To have the facility to have some made in the States would be wonderful

Those Guild BM01s from circa ’93 were serious guitars, equipped with Schaller tremolo systems; Seymour Duncan provided the replica Burns Tri-Sonic pickups of May’s original b build. The Burns Red Special later made its debut in 2001.

May describes his relationship with Gibson as “great” but gives no indication as to when we might see these guitars. These days, when Gibson gets something lined up,  it tends to act fast.

If this TBC Gibson-made Red Special replica is a Murphy Lab high-end electric guitar, priced for collectors, you can bet it won’t meet the same fate that befell the first ever Red Special replica, made by John Birch.

Gibson Garage London: James Bay, Tony Iommi, Jimmy Page and Brian May
Gibson Garage London: James Bay, Tony Iommi, Jimmy Page and Brian May

As May told MusicRadar, that Birch replica, built as a spare to the original, ended up in pieces at a Queen show in New Jersey, in 1982. Coincidentally, the very same year that May was playing the Flying V.

“I suppose you know the story of its demise? Did I throw it over the amps in a fit of pique? Well, obviously I would never do that,” said May with a laugh. “But yes, I think that’s what happened.”

The Birch replica was restored by English luthier Andrew Guyton in 2006. But it was never going to eclipse the original.

“There were problems,” he said. “It turned out that the pickups didn’t have the warmth that mine had and the guitar was made of different materials, so it really didn’t have the sustain. The tremolo wasn’t as accurate and the neck was a lot thinner, because it was regarded as insane to make a neck as thick as mine.It was closer than the Gibson or the Fender to sounding like my guitar, but it didn’t really fulfil the job very well.”

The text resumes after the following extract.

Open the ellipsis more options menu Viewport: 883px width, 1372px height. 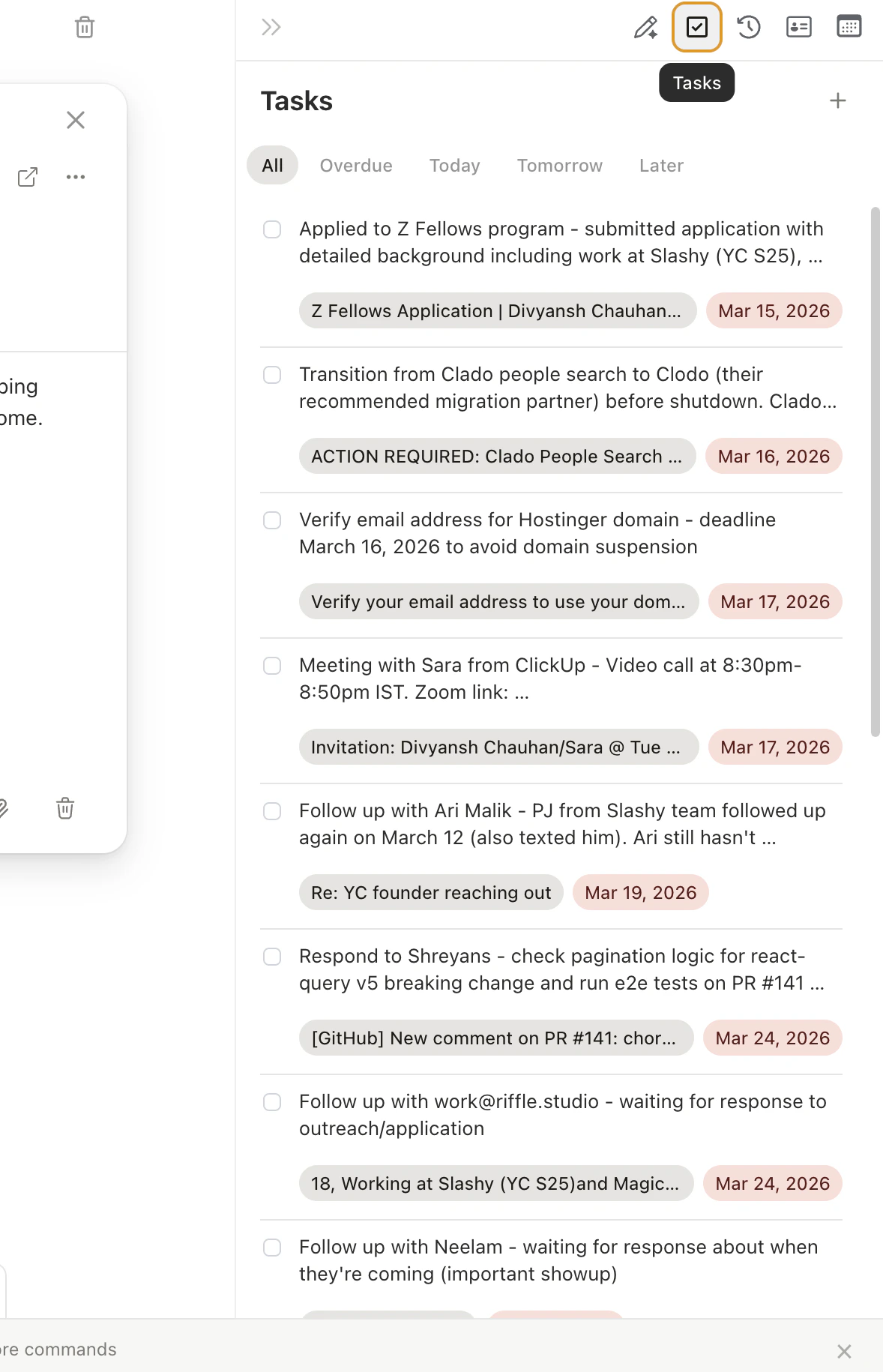[75, 177]
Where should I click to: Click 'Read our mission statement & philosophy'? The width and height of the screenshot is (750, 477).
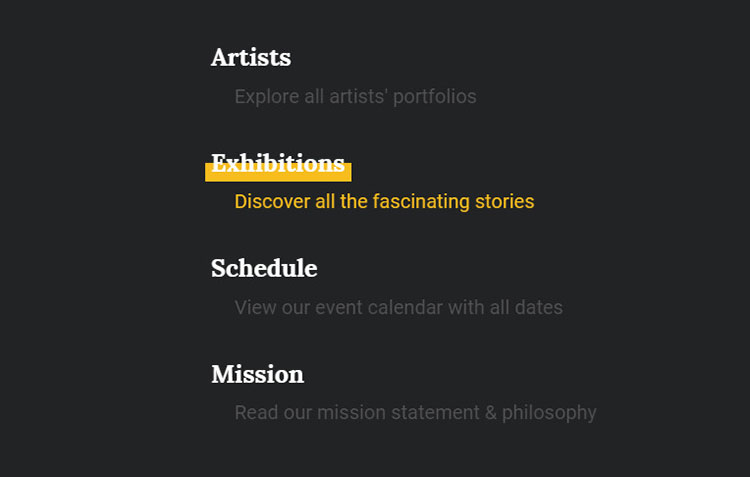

Brian May might be working with Gibson but the chances of seeing him a Les Paul are slim. He told Guitar World that the Les Paul Deluxe he used as a backup was a beautiful guitar but it just wasn't his style, and he ended up giving it away.

“I had a Les Paul Deluxe for a long time,” he said. “It’s a long story, but sort of a rich sugar daddy of a fan gave it to me. I used it for a while. It was a beautiful instrument, but it was never quite right for my gear.”